Lower QoQ topline despite strong order booking was attributed to revenue leakage from existing projects due to deferrals or ramp downs impacting revenue growth. The positive was healthy orderbook at $11.2 billion, up around 10 per cent QoQ driven by marquee deals (JLR/BSNL worth $1 bn each) bagged in Q1, ICICI Securities said in a note.
The management maintained that near term demand challenges remain and refrained from giving recovery timelines, implying a slow and gradual recovery ahead. The stock could react negatively in short-term on growth uncertainty ahead and lower than expected premium on buyback, the brokerage firm said.
The weakness in revenue growth was majorly led by continued slowdown in discretionary spends and clients reprioritizing cost optimization projects. However, the client engagement remained strong and TCS continued to chase multiple opportunities, as seen in robust deal wins in Q2, Motilal Oswal Financial Services said.

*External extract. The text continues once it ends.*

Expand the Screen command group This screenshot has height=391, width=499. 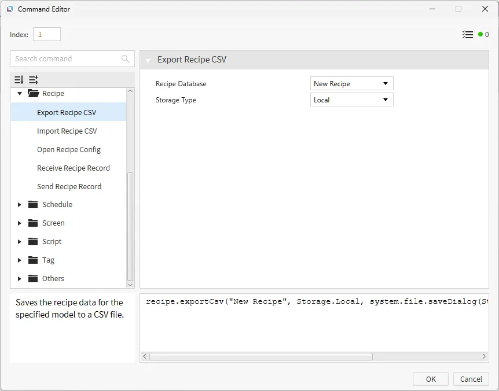tap(20, 223)
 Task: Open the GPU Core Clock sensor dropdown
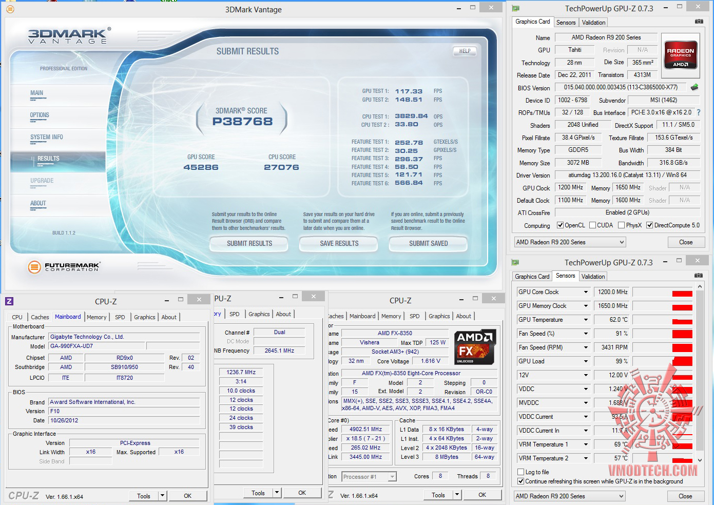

Q2 EBIT margin improved by 110bp to 24.3 per cent due to the recalibration of gross hiring coupled with incremental measures to rationalize the pyramid. Given continued uncertainty in the demand environment in FY24, the brokerage firm said it have trimmed our FY24/FY25 EPS estimates by 0.7 per cent/1.8 per cent. However, it reiterates BUY on the stock with a target price of Rs 4,060 per share.